Several years ago, I participated in a project that taught me something remarkable about aging and long-term care. The arts can transform long-term care into a meaningful experience — for people with dementia and those living independently. Allow me to explain.
The Penelope Project was a two-year effort to improve quality of life in a long-term care community by infusing it with the arts. (A PBS documentary about the project airs on many affiliate stations in May; check your local listings and see the preview clip below.)
At the end of the project, I sat in a focus group of staff, family, residents and administrators — nearly all of us talking so excitedly we were short of breath trying to describe the impact of this project on the care community.
We shared powerful stories. Staff noticed that one resident didn’t need her regular pain medication. Family reported that they were overjoyed to have a project they could participate in with their loved one — to be able to create something together. A resident in independent living talked of losing her fear of the nursing home. A resident in the nursing home talked of finding a reason to come out of her room.
The Penelope Project sailed directly against the prevailing winds in long-term care settings, in which activities like bingo are king, and where arts programming is done as a “one-off,” a one-time activity that doesn’t allow residents to build skill over time. This project allowed for growth and transformation.
Here are some reasons our project was different and effective:
Penelope dared to be challenging.
We, meaning me the director, those living in the long-term care facility and the theater professionals who participated, read Homer’s The Odyssey. We learned ancient Greek. We asked hard questions that human beings have wrestled with for centuries. What is love? What is home? What does it mean to “welcome the stranger?” How are we heroic in our own lives? Who is a hero to you every day?

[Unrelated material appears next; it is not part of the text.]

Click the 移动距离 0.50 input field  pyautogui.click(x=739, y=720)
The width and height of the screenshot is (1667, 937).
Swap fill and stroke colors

Penelope invited people with disabilities to participate as equals.
We designed all arts activities (writing poems, creating dances, weaving, etc.) to be accessible to everyone, regardless of physical or cognitive disabilities. Great canyons have been dug between independent living and the nursing home. If a friend goes to the nursing home, often it means the end of the friendship. This project used a communal art project to bridge the divide.
Penelope went professional.
After a year of creative activities exploring the meaning of The Odyssey, we worked to create a professional play that was staged inside the care community for an outside paying audience. Professional artists roamed the hallways, working with residents and staff to write songs, create dances and stage scenes. You could feel the excitement in the air during their weeklong residencies.
I realize that not every long-term care community will partner with a professional theatre company. It took courage, a lot of organization and a commitment to learning to make the Penelope Project a success. But any long-term care community can yield the same benefits with their own — simply by engaging in challenging arts programming that dares invite people to invest, learn and grow over time. By transforming long-term care into a place where life’s mysteries can be seriously explored — we can in turn, make it meaningful.